GİRİŞ
Son yıllarda konkordato ilan eden firma sayısındaki artış, tedarikçi firmaları ağır bir şekilde etkilemektedir. Mal ve hizmetini teslim eden ancak bedelini tahsil edemeyen tedarikçiler, konkordato kapsamında hukuki koruma dışına itilmekte ve zincirleme iflas riskiyle karşı karşıya kalmaktadır.
MEVCUT DURUMUN TESPİTİ
1. Alacaklı Mağduriyeti Artıyor
- Tedarikçiler ödeme alamamakta
- İcra işlemleri durmakta
- Tahsilat süresi yıllara yayılmakta
- Büyük kesintilerle (%30-70) karşılaşılmakta
2. Zincirleme Etki Ekonomiyi Vuruyor
- Konkordato ilan eden firma → Tedarikçisini vuruyor
- Tedarikçi → Kendi borçlarını ödeyemiyor
- Sonuç → Reel sektörde domino etkisi, güven kaybı ve daralma
3. Sistemin Kötüye Kullanımı Yaygınlaşıyor
- Gerçekten iflastan kurtulmak isteyenlerle,
- Sadece zaman kazanmak için kötü niyetli başvuranlar aynı sepete konuluyor.
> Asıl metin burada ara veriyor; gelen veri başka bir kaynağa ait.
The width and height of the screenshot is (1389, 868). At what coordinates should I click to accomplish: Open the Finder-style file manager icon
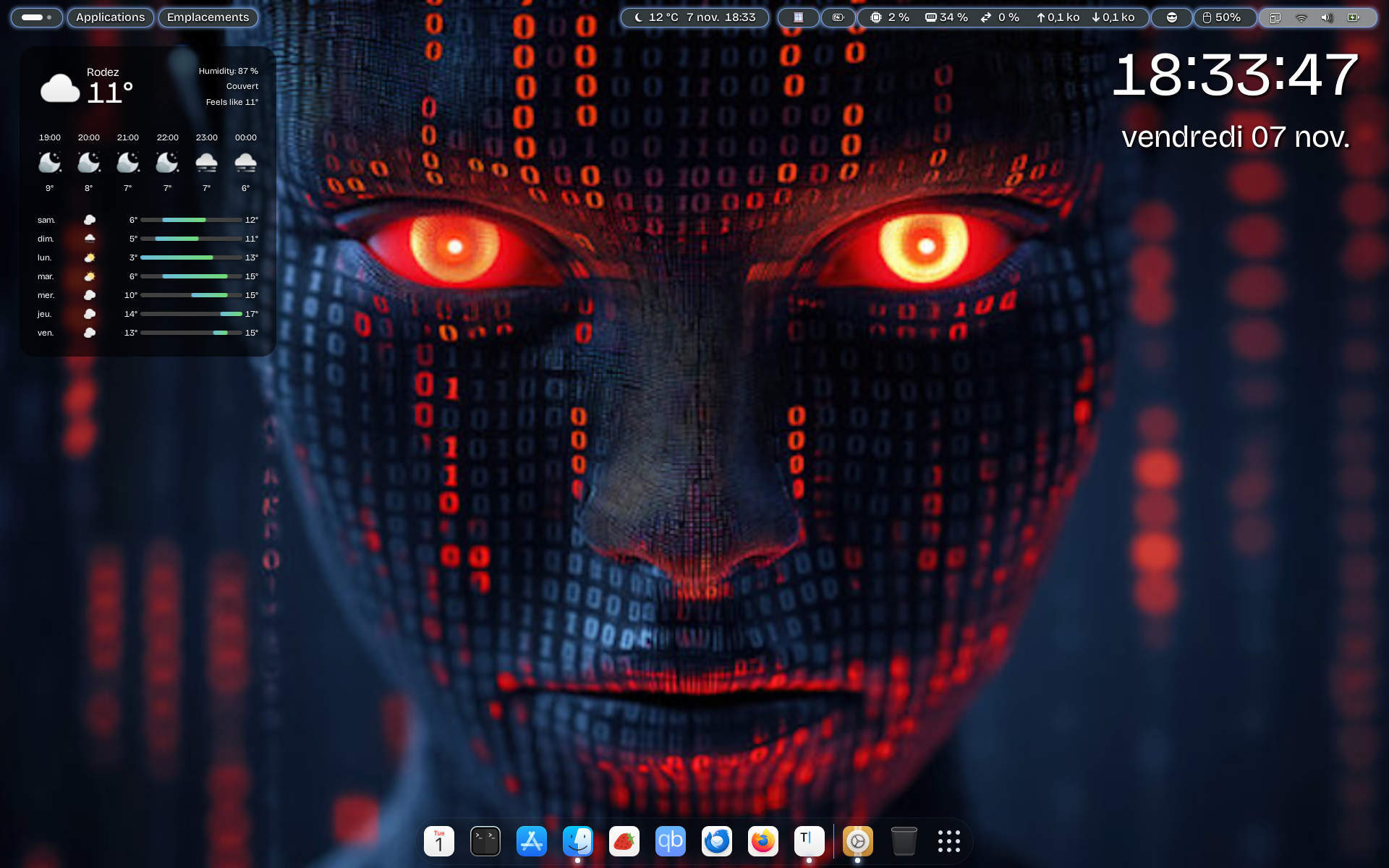point(578,841)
- Bu durum, adil rekabeti ve piyasada güveni zedeliyor.
ÇÖZÜM ÖNERİLERİ
1. Konkordato Başvuru Şartları Sıkılaştırılmalı
- Bağımsız denetim raporu ve yaşayabilirlik analizleri zorunlu kılınmalı
- Geçmişte konkordato ilan eden firmalara sınırlı tekrar hakkı verilmeli
- İleriye dönük sürdürülebilirliği olmayan firmaların iflası derhal gündeme alınmalı
2. Tedarikçi Koruma Mekanizmaları Geliştirilmeli
- Konkordato Alacaklı Sigortası sistemi kurulmalı
- Teminatlı alacaklar için ayrı koruma havuzu oluşturulmalı
- Küçük tedarikçiye özel “öncelikli alacak” hakkı tanınmalı
3. Alacaklı Hakları Güçlendirilmeli
- Alacaklılar Komitesine büyük tedarikçilerin katılımı teşvik edilmeli
- Rehinli veya temlikli alacaklar öncelikli ödemeye tabi tutulmalı
- Yeni ticaret yapılıyorsa peşin veya banka garantili olmalı
4. Ticari Sicil ve Risk Bilgilendirme Sistemi Güncellenmeli
- Konkordato başvurusundan itibaren kamuya açık, merkezi ve anlık uyarı sistemi kurulmalı
- Tedarikçiler, müşterisinin başvurusunu gecikmeden öğrenebilmeli
SONUÇ ve ÇAĞRI
Konkordato kurumu, kötü niyetli firmalar için bir kurtuluş kapısı değil, gerçekten zor durumdaki firmalar için adaletli bir yapılandırma aracıdır. Ancak tedarikçinin sistem dışı kalması, yalnızca bireysel mağduriyet değil, milli üretim zincirinin çöküşü anlamına gelir.
Bu sebeple;
- Mevzuatın tedarikçi lehine güncellenmesi,
- Alacak sigortası sisteminin geliştirilmesi,
- Sürecin şeffaf, hızlı ve adil işletilmesi kaçınılmazdır.
İlgili bakanlıkları, yasama organlarını ve sektör temsilcilerini bu konuda ivedilikle harekete geçmeye davet ediyoruz.